(Beginning of INPUT RECORDS)

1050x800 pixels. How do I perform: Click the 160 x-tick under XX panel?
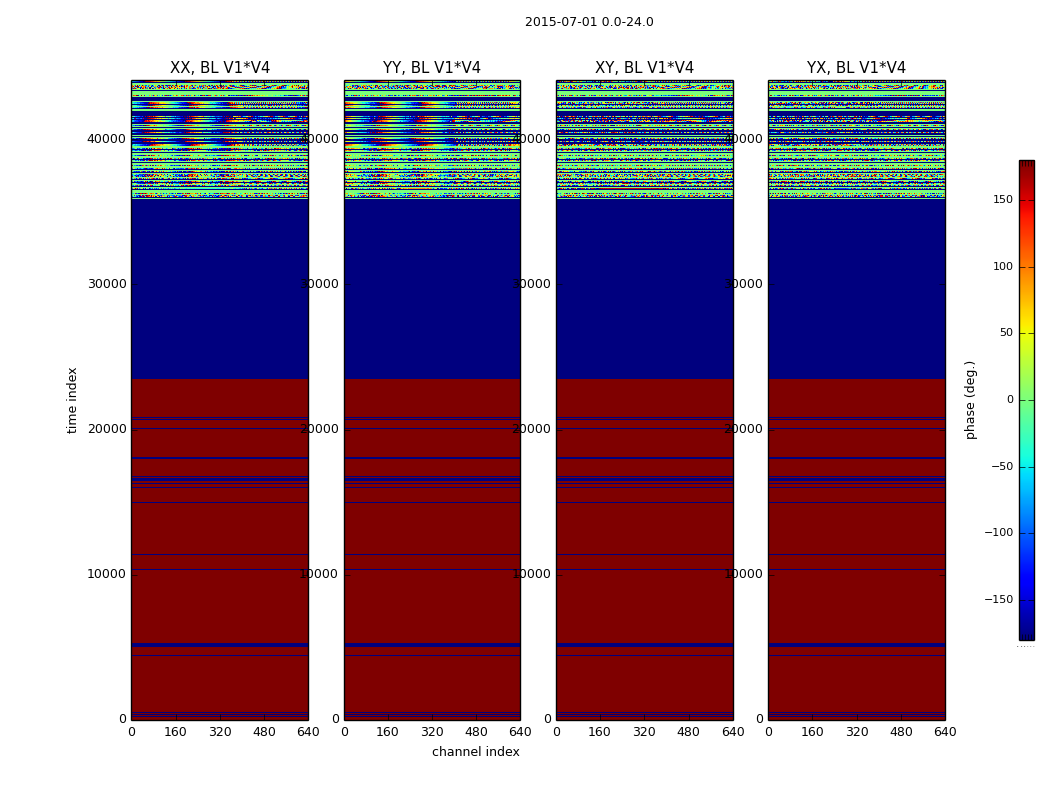coord(176,732)
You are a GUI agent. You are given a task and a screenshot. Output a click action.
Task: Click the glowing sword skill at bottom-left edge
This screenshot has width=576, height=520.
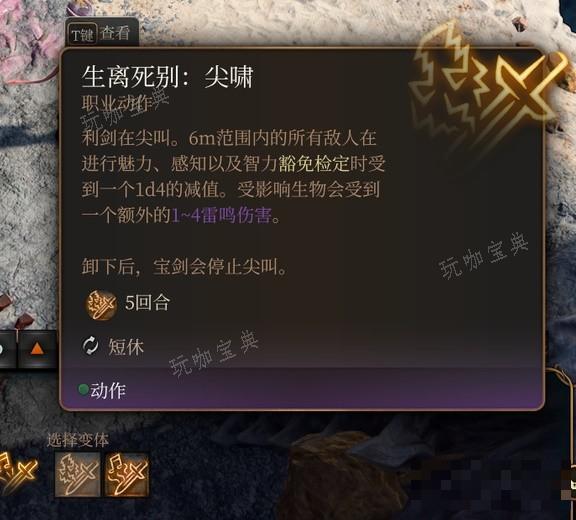click(17, 472)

(End of INPUT RECORDS)

* WHAT THE TASK ASKS *
The copy should hold, exactly, the lines from the one containing "Task: Click the" to the final line of the listing above, with both ends present and no pictures.

* YOUR RESPONSE *
Task: Click the glowing sword skill at bottom-left edge
This screenshot has width=576, height=520.
click(17, 472)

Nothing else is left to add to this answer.